As grandiose as it is polarizing, Robert McKee's Story: Substance, Structure, Style, and the Principles of Screenwriting is much more than a how-to lesson on screenwriting and although the nuts-and-bolts of the three act structure and dramatic arcs are explained, it's McKee's impassioned plea that writers should learn their craft by seeing story from the inside out that has put Story on the very short list of required reading, not only for any aspiring writer, but for the film industry as a whole.
McKee's argument is an ambitious one that deftly examines the influence that content and form have on each other, how setting and genre effect structure, and how true character is revealed in the choices one makes under pressure, choices that, in the finest writing, come to reveal a change in the character's inner nature over the course of the story.
Drawing on examples across a widespread dramatic spectrum (everything from Greek tragedies to Casablanca to Die Hard), McKee argues that what the novice writer mistakes for craft is simply his unconscious absorption of story elements from everything he's ever encountered -- lots of other movies, books, and television -- which leads to underdeveloped, clichéd stories. A screenwriter's method should be more intrinsic, drawing strength instead from the big-muscle movements like desire, forces of antagonism, turning points, crises and climax -- story seen, as he explains it, from the inside out.
Without craft, McKee asserts, the best a writer can do is snatch the first idea off the top of his head, then sit helpless in front of his own work unable to answer the dreaded question: Is it good? Story: Substance, Structure, Style, and the Principles of Screenwriting should help writers at any level answer that question for themselves.

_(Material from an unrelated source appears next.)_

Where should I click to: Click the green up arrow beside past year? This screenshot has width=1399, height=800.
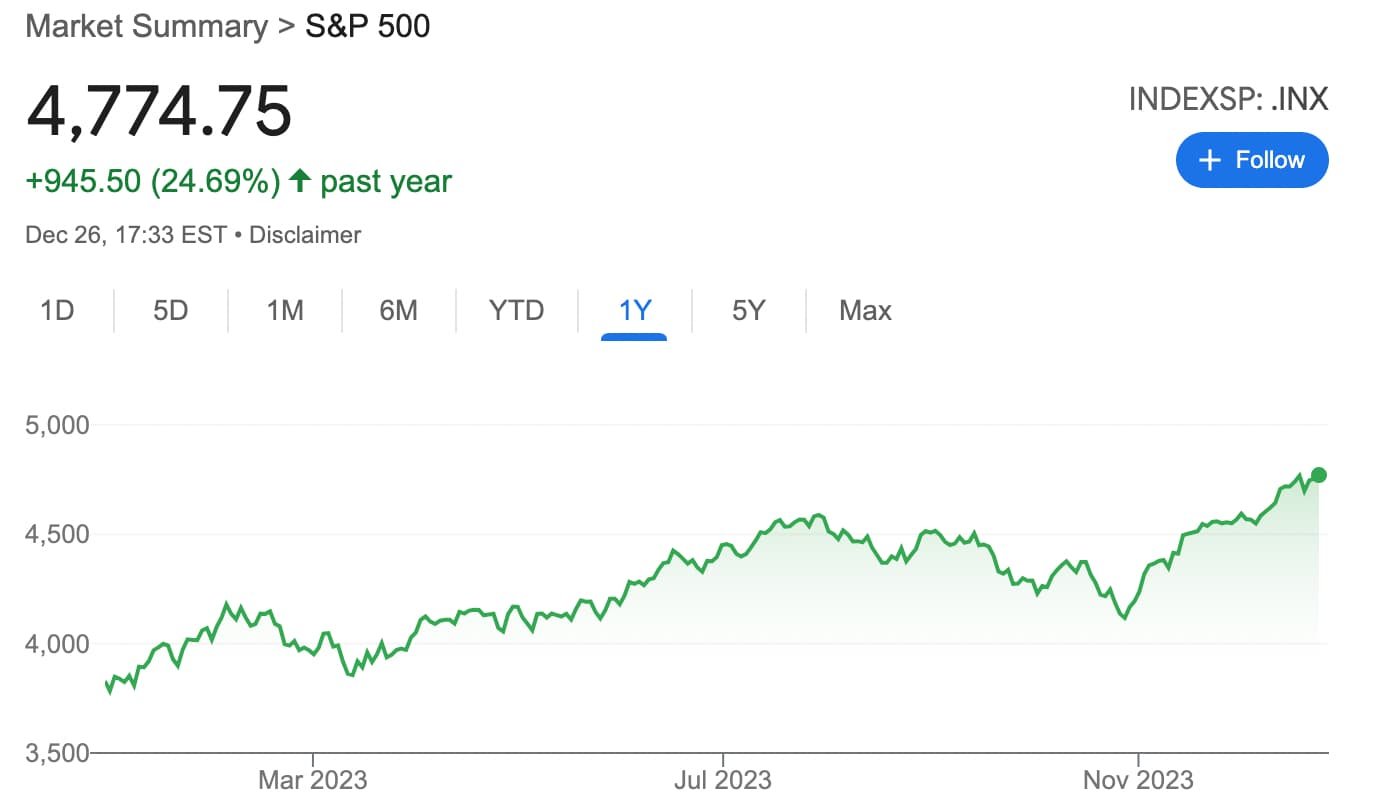299,181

McKee's world renowned Story Seminar, which became the basis for this book, has been the world's ultimate writing class for over 50,000 screenwriters, filmmakers, TV writers, novelists, industry executives, actors, producers, directors and playwrights. His former students include 59 Academy Award winners and 170 Emmy Award winners.
A fictionalized version of McKee appeared opposite Nicholas Cage in Adaptation, an Oscar-winning film that was loosely based on Susan Orlean's The Orchid Thief.

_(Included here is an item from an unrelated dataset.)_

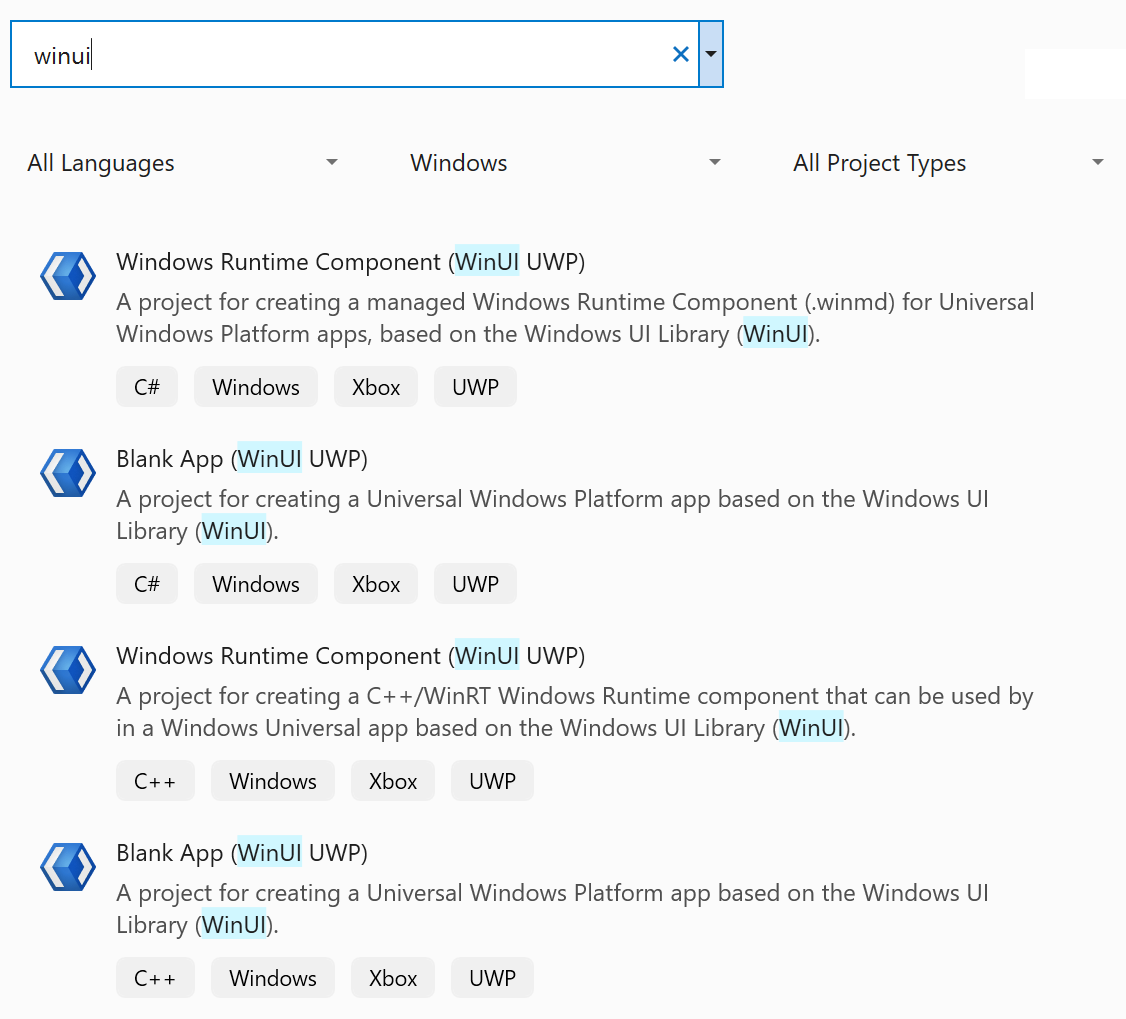Open the Windows platform filter dropdown
Screen dimensions: 1126x1019
coord(563,162)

"This is a terrific book for anyone who is thinking about the elements that make for a good story. McKee speaks largely to screenwriters, but what he has to say about is very relevant for novelists (and certainly to oral storytellers as well). While there are no "rules" for writing, it is essential that writers understand the ways we are hard-wired to find certain patterns moving and exciting. For a writer to ignore such human universals is to close off a powerful storytelling tool."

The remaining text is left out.